• [OBJECTIVE]: Rewrite the data from the line with "The image size is (1200, 630)." up to and including the line with "pyautogui.click(x=71, y=261)", replacing "dropdown" with "drop-down list" and changing nothing else.

• [DATA FOR THE TASK]:
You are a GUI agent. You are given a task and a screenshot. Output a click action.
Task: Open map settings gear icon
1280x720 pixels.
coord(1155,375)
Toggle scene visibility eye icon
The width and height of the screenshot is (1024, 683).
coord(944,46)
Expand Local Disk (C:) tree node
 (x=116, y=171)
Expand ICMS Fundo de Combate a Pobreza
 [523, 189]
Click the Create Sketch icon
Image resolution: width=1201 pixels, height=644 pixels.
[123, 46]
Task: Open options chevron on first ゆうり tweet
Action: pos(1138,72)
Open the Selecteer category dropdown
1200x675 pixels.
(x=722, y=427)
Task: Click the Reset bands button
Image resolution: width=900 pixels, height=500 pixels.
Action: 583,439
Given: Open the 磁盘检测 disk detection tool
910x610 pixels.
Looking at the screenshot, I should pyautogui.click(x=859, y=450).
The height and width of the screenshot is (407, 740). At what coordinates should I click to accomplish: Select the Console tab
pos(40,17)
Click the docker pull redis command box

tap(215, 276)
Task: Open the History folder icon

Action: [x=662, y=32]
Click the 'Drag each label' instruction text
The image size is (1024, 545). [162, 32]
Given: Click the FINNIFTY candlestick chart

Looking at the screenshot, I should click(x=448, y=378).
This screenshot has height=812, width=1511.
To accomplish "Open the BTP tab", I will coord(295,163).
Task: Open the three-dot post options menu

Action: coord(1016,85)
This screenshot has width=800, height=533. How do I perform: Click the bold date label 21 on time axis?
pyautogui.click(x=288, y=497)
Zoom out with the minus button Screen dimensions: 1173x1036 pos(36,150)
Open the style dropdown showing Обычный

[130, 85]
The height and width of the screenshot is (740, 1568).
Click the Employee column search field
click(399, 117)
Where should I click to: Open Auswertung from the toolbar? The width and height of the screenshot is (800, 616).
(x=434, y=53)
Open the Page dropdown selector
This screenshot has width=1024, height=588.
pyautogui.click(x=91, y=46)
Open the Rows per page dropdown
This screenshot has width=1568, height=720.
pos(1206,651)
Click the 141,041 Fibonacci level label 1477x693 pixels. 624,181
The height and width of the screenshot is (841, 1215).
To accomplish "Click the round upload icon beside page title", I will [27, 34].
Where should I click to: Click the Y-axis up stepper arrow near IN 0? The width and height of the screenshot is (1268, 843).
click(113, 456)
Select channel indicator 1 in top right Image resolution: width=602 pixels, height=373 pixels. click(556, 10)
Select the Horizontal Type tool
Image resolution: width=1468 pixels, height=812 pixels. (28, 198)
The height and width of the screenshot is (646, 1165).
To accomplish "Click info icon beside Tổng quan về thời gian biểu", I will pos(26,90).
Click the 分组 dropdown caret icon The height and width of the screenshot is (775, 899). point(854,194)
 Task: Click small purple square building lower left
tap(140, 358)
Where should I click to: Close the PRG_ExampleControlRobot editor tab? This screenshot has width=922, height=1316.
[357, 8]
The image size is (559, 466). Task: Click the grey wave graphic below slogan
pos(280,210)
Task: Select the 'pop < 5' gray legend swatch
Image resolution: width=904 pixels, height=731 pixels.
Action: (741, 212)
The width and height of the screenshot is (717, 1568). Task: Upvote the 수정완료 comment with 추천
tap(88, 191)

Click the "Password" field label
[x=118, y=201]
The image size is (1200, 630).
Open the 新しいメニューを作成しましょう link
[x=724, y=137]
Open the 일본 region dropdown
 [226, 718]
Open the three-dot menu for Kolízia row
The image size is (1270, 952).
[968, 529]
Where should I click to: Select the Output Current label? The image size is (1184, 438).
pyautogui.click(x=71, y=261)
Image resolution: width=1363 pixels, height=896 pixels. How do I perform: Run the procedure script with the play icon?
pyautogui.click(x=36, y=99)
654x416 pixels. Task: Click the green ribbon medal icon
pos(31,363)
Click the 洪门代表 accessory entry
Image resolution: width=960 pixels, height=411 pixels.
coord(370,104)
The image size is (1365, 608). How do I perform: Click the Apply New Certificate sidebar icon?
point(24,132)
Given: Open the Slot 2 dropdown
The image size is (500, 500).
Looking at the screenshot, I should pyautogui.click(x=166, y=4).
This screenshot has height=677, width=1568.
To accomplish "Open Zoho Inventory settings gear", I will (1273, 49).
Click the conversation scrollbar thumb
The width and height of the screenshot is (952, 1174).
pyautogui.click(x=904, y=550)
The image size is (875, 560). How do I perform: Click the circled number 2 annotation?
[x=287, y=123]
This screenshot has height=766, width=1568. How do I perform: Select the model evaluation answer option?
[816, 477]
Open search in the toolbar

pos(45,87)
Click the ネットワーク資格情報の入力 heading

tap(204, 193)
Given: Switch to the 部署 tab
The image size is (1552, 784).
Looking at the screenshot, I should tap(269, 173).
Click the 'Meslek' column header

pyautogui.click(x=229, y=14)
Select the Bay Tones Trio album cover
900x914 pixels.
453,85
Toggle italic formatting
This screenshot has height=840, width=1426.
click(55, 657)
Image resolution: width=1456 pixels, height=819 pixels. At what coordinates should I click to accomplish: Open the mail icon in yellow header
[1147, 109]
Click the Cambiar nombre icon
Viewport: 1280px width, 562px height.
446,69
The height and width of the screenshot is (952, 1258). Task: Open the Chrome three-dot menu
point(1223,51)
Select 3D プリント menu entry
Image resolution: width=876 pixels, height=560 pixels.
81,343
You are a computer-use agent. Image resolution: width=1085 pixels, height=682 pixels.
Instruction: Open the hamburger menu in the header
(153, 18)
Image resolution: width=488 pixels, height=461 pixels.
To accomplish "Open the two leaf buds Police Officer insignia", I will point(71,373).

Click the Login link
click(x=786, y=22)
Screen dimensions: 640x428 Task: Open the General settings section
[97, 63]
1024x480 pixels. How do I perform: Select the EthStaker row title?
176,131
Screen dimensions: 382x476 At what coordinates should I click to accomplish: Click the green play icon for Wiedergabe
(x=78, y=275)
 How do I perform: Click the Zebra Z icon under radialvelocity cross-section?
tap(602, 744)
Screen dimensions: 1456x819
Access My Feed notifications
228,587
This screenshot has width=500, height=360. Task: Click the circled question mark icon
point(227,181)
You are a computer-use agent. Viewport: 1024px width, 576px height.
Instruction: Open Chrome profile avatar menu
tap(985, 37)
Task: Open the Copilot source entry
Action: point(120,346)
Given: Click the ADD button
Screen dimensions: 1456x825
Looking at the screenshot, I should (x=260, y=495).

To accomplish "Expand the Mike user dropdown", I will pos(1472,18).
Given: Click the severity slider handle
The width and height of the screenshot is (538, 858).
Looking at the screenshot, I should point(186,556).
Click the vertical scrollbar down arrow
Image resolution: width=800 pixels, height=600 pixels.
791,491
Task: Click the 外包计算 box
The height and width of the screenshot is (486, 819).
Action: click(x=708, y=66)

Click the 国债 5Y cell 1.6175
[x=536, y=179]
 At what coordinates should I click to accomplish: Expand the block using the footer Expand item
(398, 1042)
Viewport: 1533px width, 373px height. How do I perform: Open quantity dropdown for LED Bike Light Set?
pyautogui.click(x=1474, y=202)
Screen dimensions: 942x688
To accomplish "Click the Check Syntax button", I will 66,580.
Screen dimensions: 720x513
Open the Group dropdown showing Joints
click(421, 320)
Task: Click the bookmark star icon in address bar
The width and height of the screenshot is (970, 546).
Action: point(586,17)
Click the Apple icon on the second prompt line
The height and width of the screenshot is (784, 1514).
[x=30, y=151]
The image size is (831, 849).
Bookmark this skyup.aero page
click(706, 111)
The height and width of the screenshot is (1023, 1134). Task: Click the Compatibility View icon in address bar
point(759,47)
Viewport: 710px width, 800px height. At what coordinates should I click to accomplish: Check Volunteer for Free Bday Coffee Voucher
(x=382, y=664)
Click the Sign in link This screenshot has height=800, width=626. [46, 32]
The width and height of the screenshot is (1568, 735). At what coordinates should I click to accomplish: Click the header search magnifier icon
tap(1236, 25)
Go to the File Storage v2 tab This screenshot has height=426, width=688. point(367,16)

• [EXERCISE RESULT]:
The image size is (1200, 630).
Open the 新しいメニューを作成しましょう link
[x=724, y=137]
Open the 일본 region drop-down list
 [226, 718]
Open the three-dot menu for Kolízia row
The image size is (1270, 952).
[968, 529]
Where should I click to: Select the Output Current label? The image size is (1184, 438).
pyautogui.click(x=71, y=261)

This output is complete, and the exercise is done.